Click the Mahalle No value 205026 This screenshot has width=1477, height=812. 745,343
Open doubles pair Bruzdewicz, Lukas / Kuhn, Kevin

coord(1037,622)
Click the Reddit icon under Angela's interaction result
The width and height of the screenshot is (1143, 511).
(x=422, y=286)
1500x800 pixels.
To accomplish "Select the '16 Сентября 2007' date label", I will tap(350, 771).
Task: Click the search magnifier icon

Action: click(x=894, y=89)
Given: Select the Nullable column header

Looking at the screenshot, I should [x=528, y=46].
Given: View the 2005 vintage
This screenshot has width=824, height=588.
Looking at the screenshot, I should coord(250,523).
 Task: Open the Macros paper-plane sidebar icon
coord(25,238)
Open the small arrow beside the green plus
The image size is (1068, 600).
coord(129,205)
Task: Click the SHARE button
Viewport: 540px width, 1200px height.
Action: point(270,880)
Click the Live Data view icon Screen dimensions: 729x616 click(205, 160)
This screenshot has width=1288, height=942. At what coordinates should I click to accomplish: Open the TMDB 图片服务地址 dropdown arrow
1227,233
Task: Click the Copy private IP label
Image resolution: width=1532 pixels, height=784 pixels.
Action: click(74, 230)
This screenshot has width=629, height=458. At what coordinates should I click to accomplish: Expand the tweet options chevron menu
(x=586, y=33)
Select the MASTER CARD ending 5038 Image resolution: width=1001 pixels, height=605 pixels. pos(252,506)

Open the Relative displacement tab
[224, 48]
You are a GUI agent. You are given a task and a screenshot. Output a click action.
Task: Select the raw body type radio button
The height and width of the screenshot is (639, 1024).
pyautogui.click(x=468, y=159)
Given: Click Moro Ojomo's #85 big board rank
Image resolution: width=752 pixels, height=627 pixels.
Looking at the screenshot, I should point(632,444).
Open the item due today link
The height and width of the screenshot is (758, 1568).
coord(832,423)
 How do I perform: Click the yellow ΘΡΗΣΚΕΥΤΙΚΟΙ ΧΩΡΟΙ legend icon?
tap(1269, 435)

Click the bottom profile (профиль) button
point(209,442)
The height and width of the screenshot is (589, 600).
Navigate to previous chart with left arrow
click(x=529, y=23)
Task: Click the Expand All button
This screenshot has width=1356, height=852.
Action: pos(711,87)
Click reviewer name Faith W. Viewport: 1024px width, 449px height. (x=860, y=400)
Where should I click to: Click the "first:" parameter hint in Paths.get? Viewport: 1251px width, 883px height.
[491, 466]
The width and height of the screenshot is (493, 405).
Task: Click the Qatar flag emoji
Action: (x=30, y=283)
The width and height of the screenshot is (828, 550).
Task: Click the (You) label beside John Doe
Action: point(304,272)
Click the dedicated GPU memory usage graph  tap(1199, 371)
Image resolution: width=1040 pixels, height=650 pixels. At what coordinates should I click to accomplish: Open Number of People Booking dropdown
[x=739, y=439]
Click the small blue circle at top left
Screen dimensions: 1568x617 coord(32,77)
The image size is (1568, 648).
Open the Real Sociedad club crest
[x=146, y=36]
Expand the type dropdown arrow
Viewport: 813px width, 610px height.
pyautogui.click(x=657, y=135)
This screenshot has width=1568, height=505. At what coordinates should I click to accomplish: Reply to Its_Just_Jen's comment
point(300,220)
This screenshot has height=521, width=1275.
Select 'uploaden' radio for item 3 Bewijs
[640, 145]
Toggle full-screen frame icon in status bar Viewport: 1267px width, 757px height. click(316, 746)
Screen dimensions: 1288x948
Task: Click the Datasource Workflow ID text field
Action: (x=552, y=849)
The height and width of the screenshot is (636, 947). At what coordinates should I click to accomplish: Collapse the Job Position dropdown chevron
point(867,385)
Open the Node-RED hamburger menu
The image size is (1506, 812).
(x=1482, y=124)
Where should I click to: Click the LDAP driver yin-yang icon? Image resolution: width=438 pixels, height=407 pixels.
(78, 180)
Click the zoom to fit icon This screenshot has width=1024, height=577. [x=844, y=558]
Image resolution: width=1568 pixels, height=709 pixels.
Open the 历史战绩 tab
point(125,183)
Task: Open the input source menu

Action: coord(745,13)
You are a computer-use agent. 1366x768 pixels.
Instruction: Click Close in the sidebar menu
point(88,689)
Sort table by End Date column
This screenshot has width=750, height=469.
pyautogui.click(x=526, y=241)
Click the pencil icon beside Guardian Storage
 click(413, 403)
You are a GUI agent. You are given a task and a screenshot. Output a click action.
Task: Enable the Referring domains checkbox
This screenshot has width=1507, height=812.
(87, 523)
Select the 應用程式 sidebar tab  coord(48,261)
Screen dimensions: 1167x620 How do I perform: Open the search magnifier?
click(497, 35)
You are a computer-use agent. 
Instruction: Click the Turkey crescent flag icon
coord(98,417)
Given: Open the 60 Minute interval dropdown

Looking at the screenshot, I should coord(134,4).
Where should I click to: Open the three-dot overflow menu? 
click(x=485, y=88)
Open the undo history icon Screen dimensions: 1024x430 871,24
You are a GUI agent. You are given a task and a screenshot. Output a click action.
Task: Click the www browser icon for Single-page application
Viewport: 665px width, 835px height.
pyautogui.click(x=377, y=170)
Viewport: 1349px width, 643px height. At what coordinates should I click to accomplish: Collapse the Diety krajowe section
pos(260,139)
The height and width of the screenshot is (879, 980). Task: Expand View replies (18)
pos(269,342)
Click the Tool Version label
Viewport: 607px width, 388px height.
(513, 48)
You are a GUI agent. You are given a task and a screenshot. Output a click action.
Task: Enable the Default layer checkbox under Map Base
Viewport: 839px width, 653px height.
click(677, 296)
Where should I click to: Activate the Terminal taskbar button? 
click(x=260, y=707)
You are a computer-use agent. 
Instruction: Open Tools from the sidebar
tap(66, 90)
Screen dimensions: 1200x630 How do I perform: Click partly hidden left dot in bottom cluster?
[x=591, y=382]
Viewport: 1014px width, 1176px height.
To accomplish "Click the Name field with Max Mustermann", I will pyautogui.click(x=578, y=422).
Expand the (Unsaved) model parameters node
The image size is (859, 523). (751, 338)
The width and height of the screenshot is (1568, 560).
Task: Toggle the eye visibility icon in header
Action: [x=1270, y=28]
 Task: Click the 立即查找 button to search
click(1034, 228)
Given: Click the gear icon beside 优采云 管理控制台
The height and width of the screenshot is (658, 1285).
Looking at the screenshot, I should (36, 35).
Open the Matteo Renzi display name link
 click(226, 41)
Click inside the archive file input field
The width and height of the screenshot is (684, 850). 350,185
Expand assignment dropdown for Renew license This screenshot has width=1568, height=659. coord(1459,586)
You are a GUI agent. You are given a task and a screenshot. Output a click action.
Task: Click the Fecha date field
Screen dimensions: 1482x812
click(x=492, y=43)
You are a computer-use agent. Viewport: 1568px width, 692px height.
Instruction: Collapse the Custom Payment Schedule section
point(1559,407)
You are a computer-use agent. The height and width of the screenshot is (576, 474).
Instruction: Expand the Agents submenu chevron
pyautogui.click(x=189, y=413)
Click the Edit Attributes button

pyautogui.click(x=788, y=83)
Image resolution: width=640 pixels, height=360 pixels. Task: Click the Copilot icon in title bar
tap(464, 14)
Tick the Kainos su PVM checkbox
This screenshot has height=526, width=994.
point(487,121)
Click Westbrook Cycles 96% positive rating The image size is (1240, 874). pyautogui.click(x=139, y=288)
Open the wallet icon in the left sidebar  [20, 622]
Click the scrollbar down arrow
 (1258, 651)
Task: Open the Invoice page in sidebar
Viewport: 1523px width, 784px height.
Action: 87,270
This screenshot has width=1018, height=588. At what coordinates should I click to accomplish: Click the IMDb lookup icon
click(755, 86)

***

What is being asked. Print only what lies in the material above starting at the line with "Task: Click the SHARE button" and ending at the line with "Click the Live", every line exactly as given.

Expected answer.
Task: Click the SHARE button
Viewport: 540px width, 1200px height.
Action: point(270,880)
Click the Live Data view icon Screen dimensions: 729x616 click(205, 160)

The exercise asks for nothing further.